After the training phases were complete, the participants’ satisfaction with the Document Towers was evaluated via the System Usability Scale (SUS), a ten-item questionnaire (Table 1) developed for quickly evaluating the quality of interactions between humans and technological systems (Brooke 1996, 2013; Sauro 2011).

SUS is today an industry quasi-standard for usability measurement, as it has been thoroughly statistically validated as an effective and robust evaluation instrument and is often more accurate than alternatives (Sauro & Lewis 2016, pp. 185–248), as well as being appropriate for small sample sizes (as low as eight to 12 users (Tullis & Stetson 2004, pp. 134–136; Sauro 2011)) and a wide range of products (Sauro 2011, pp. 205; Kortum & Bangor 2013). Furthermore, the thousands of experiments that have employed SUS since its inception in the late 1980s provide a basis for benchmarking novel systems against existing ones (Bangor et al. 2008; Sauro 2011, pp. 55, 56, 138, 155).

Throughout the evaluation, participants made unsolicited comments, which later proved to be very valuable in providing context to the interpretation of the results; moreover, some chose to stay behind after the end of the formal experimental session for further discussions with the evaluator about the Document Towers, in what could be termed “qualitative debriefing” sessions.

Results — The SUS questionnaire was administered to the participants in its all-positive questions version (Sauro & Lewis 2011), with the term “system” replaced by “visualization”, and in English (the language for which its validity is best studied, and in which all participants are conversant (Finstad 2006)). Statistics of the SUS scores (i.e., the average of individual item scores (Lewis & Sauro 2018)) are presented in Fig. 16.

The SUS values become meaningful only when assessed against those representing the usability of other reference systems reported in the literature (Kortum & Bangor 2013). The largest such SUS benchmarks, based on N > 5000 questionnaires, are approximated by a logarithmically skewed normal distribution with mean M = 68.1 (Sauro 2011, pp. 25–26, 31–37, 53–59, 111–115, 155). Its cumulative density function defines the transfer function between SUS scores and benchmark percentile ranks, as depicted by the curve in Fig. 17. The two circle markers indicate the mean scores and percentile ranks for the librarian and academic groups, with the whiskers indicating the confidence intervals.
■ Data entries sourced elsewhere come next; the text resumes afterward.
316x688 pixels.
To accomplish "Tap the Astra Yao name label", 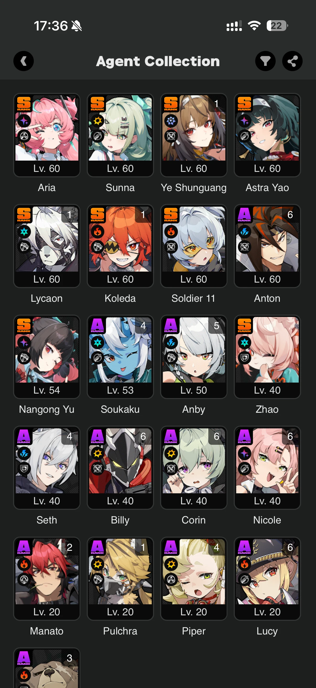I will 267,188.
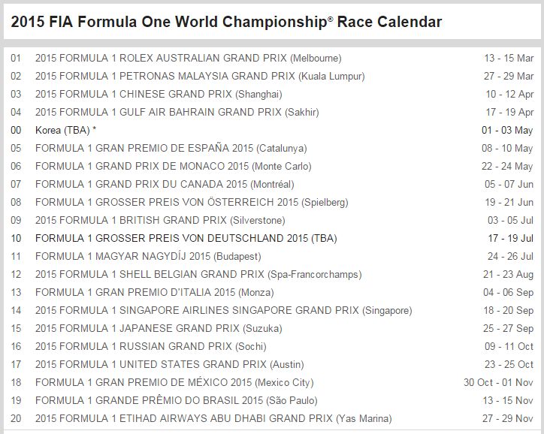The image size is (544, 434).
Task: Click the Race Calendar page heading
Action: (x=226, y=22)
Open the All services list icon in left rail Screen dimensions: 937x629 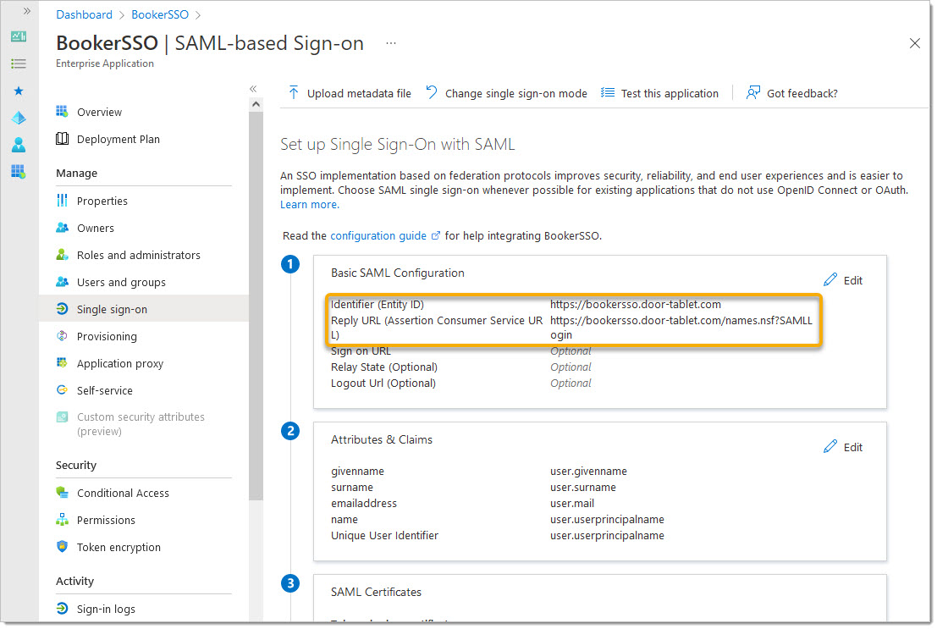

The adjectives on the y-axis were suggested on an empirical basis based on SUS research into qualifying usability in words rather than numbers (which the author adapted by applying the adjectives suggested in (Bangor et al. 2009; Kortum & Bangor 2013, p. 75) to ranges applicable to the larger-scale benchmark data of (Sauro 2011, pp. 32–34)). Reference technical products are also provided on the y-axis ([Sauro 2011, pp. 205; Kortum & Bangor 2013, pp. 71).

Figure 16. Scores on the System Usability Scale, academics and librarians

Figure 16 shows the scores on the System Usability Scale for the evaluation of the Document Towers by academics and librarians. Academics: N = 8, Scores M = 74.4, MD = 72.5, SD = 10.3, RG = [57.5, 90.0], IQR = [68.8, 82.5]; Librarians: N = 13, Scores: M = 56.0, MD = 57.5, SD = 12.9, RG = [30.0, 75.0], IQR = [49.4, 65.6].

According to our experimental design, the usability of the Document Towers is “good” in the opinion of academics (74.4 SUS score, above the 68.1 global industry average (Sauro 2011, p. 31), and better than 70.9% of other systems), and “poor” according to librarians (56.0 SUS score, 20.9 percentile rank).

The assessment disparity between the two groups is sizable (Hedges’ g = 1.47, with pooled standard deviation (Hedges & Ingram 1985, pp. 78–81; Coe 2002; Kline 2004, pp. 95–142) and cannot be attributed to sampling error (paired t-test, p = 0.0021, at 95% confidence level (Sauro 2011, pp. 122–126)); moreover, it persists even after the two low SUS score outliers in the librarian group are removed. It should be noted here that very few systems are known to have scored in the “best” usability class (Sauro 2011, pp. 33).

Figure 17. Usability of the Document Towers

Figure 17 illustrates the usability of the Document Towers expressed in adjectives obtained by transforming the participants’ SUS scores into percentile ranks of a large benchmark dataset of products. Academics: Good usability; N = 8, Scores M = 74.4, CI = [65.7, 83.0], MD = 72.5, SD = 10.3, RG = [57.5, 90.0], IQR = [68.8, 82.5]; Percentiles M = 70.9, CI = [42.9, 94.3]; Librarians: Poor usability; N = 13, Scores: M = 56.0, CI = [48.1, 63.8], MD = 57.5, SD = 12.9, RG = [30.0, 75.0], IQR = [49.4, 65.6]; Percentiles: M = 20.9, CI = [11.1, 37.4]; Benchmark: Scores: M = 68.1; CL = 0.95%.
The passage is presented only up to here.